Well... I don't have RC2 loaded up anymore but if u try this, are u doing it via root explorer or adb? If u do it, remove the launcher on gbe from system/apps then place the launcher u want into system/apps. You'll have to re set permissions on the new apk. I don't know if the framework in gbe is modded to match the launcher. I would suggest dl launcherpro or adw as a backup in case u place the new launcher in, set permissions, reboot, and get a fc on launcher. At least u can then run adw to get back to root explorer to replace the gbe launcher.


----------



## Rythmyc (Jul 23, 2011)

I actually did it an "easier" way and unpacked it, placed the wallpaper I wanted into it. Repacked it, and replaced the .apk in the GBE .zip. So it installed the "new" .apk with the new wallpaper. Worked like a charm.


----------



## Kejar31 (Jun 9, 2011)

Rythmyc said:


> Planning on replacing Launcher2.apk from GC FE 2.0 and putting it into GC GBE 1.9RC2.3. Am I getting into something I shouldn't be? I primarily just want it for a wallpaper from 2.0. Anytime someone tries to send me a wallpaper, it makes me crop it down. I want the full wallpaper.
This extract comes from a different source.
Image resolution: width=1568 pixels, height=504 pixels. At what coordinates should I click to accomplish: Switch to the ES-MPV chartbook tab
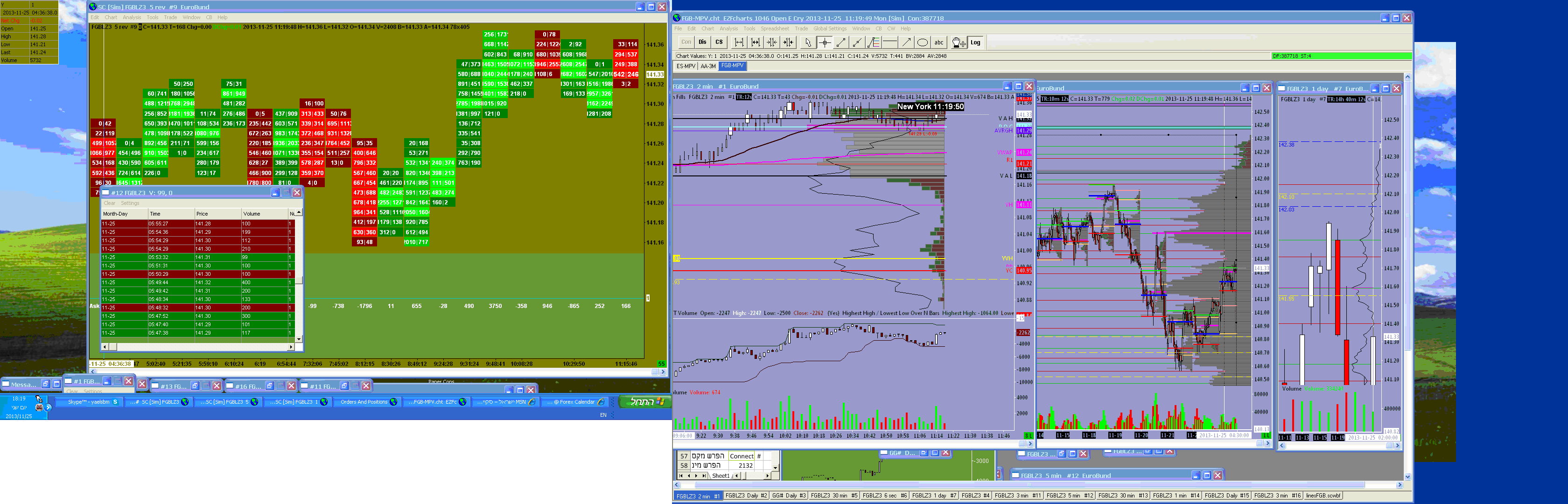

Would unpacking and repacking the separate .apks be a better option, or am I ok to go ahead and just switch these?


The wallpapers isnt in the launcher its in gummypapers


----------



## Rythmyc (Jul 23, 2011)

The one I wanted, was in Launcher2.apk =P. I did move the Gummy papers over too though!


----------



## foister82 (Aug 27, 2011)

The blue/purple 2.0 one?


----------



## Rythmyc (Jul 23, 2011)

I moved every new GummyPaper, and every new normal wallpaper from FE 2.0 into GBE 1.9RC2.3.


----------